When your ex breaks your heart, your first instinct is to buy a gallon of ice cream, curl up in a Snuggie and watch L Word reruns. But that’s so predictable. If you want to really get over her, you need to think outside of the box.
The Target Practice
- Collect the ugliest photos of her from your cell phone, her Facebook and her Instagram.
- Buy the largest dartboard you can find on the internet. Preferably the size of your entire room.
- Paste all of those photos to the dartboard.
- Throw darts until her face is full of holes,
The Nobel Prize
- Dig out your diary from middle school.
- Read these breakup poems.
- Use those poems as inspiration to write your own incredible breakup poems.
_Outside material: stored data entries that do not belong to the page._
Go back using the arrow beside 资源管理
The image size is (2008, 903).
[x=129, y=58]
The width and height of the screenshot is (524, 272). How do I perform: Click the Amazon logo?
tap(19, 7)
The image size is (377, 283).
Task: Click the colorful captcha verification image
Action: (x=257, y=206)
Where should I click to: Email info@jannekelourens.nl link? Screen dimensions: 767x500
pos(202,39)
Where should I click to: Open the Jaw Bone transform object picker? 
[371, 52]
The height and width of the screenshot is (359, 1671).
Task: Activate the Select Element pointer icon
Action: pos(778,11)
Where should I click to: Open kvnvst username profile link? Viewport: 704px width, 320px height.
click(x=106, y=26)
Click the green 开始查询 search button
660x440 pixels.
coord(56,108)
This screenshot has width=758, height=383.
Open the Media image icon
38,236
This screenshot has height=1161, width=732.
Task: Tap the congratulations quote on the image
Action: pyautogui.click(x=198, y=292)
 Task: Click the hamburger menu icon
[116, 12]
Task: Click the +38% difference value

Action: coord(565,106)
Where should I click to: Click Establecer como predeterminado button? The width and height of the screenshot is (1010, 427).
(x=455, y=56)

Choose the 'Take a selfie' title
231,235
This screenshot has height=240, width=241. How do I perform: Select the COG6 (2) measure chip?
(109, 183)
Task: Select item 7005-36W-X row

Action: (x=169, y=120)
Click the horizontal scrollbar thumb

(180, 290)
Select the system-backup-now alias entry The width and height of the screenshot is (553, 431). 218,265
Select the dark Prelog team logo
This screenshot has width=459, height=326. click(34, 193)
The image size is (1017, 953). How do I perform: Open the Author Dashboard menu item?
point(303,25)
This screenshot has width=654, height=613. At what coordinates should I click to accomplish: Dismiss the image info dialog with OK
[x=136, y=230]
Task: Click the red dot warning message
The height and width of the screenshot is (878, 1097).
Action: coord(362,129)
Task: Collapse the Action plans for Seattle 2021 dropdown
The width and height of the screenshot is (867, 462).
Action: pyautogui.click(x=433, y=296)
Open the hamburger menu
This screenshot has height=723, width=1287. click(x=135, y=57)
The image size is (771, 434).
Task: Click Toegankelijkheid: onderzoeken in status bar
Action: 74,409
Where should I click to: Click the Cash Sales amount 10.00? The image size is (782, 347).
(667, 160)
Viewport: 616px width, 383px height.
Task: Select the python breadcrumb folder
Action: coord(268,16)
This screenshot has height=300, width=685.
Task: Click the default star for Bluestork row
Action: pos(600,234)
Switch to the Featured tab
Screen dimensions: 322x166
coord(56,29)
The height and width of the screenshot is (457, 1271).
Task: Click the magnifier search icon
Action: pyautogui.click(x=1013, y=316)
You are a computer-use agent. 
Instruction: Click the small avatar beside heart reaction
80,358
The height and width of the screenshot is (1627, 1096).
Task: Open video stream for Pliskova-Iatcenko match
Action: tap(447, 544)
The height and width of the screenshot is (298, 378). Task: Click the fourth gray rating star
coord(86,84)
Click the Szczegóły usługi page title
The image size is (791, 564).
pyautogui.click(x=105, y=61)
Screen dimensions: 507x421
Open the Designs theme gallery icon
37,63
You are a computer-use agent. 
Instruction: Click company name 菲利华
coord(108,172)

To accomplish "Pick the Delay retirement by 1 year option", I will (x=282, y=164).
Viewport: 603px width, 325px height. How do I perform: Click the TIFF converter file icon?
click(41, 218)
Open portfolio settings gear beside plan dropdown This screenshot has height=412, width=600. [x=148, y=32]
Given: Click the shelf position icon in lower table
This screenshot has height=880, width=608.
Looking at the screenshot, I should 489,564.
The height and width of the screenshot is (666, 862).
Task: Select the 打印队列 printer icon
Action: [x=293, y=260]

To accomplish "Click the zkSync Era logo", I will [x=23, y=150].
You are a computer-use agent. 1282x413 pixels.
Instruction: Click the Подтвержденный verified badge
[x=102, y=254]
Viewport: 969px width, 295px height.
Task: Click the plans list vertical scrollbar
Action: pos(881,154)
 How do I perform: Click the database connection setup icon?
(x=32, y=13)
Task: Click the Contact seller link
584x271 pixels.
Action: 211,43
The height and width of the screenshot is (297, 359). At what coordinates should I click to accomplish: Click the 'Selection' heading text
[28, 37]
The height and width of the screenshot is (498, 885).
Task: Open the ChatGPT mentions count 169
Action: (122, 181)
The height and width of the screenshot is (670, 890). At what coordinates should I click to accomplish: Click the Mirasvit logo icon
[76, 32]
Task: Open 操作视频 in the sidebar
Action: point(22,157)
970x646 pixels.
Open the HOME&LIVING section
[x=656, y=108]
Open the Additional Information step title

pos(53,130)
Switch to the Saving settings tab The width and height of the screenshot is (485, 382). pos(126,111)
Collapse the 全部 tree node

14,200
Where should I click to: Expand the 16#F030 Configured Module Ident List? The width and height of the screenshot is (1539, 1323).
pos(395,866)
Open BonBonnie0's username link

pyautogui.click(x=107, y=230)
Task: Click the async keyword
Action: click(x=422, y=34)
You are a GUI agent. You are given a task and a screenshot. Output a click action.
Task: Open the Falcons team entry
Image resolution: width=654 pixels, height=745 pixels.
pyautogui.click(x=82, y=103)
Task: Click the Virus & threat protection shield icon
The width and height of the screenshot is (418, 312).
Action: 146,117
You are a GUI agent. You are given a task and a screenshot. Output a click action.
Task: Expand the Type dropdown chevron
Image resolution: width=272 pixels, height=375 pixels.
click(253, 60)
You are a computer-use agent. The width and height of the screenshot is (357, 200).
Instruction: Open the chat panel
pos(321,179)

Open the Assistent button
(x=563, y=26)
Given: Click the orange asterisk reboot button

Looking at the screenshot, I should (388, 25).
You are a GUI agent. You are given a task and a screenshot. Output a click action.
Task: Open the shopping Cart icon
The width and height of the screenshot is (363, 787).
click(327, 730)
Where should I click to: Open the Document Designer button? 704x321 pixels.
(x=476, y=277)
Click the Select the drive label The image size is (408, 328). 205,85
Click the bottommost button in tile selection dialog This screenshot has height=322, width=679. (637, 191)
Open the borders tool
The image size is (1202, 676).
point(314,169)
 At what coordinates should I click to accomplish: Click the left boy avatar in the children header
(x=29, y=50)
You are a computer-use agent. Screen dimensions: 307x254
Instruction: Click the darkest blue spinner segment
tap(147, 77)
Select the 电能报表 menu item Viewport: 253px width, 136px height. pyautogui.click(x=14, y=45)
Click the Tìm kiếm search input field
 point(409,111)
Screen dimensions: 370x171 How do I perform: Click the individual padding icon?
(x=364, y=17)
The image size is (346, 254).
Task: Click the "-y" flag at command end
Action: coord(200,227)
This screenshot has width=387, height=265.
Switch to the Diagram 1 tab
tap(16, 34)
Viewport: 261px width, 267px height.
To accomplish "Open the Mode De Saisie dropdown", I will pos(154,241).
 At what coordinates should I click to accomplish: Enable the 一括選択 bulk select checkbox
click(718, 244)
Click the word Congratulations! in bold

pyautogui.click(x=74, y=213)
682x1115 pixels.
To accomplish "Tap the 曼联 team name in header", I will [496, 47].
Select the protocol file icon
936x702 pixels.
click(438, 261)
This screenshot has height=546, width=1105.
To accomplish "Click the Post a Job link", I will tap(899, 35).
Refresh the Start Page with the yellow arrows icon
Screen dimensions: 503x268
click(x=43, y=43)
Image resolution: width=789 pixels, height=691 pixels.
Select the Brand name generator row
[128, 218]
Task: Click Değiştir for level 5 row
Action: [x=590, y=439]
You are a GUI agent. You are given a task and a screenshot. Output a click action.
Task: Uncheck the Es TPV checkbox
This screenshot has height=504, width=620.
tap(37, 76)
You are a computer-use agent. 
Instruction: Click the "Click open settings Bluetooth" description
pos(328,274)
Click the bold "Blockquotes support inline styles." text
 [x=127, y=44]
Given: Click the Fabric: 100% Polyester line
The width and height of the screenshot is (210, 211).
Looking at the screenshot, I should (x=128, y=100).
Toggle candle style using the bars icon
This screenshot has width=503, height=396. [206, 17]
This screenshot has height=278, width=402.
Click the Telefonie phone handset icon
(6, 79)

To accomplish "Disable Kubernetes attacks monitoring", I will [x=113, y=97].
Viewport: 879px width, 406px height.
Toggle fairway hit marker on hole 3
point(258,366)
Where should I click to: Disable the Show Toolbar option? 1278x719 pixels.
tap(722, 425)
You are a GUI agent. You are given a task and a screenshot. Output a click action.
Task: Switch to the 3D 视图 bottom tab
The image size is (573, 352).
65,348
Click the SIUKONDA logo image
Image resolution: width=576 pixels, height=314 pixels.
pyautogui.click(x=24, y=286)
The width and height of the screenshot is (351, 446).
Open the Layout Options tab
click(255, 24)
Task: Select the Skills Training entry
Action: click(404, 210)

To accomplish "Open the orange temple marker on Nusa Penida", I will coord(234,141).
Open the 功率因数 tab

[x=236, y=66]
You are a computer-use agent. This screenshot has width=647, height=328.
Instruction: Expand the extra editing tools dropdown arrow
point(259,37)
- Publish them in the New Yorker.
- Enjoy your newfound literary fame while your ex seethes in envy.
The Empty Stomach
- Cook their very favorite food.
- Upload a photo of it to Instagram.
- Watch your ex seethe in envy.
- Bonus: Buy out all of the ingredients from the grocery store so that your ex can’t cook this food.
The Alcohol Withdrawal
- Create a new alcoholic drink.
- Name it after your ex.
- Tell of the bartenders in town not to serve it to your ex.
- Victory.
The Taylor Swift
- Introduce Taylor Swift to your ex.
- Watch Taylor Swift and your ex have a swift but disastrous relationship.
- Wait for Taylor Swift to write a scathing song about your ex.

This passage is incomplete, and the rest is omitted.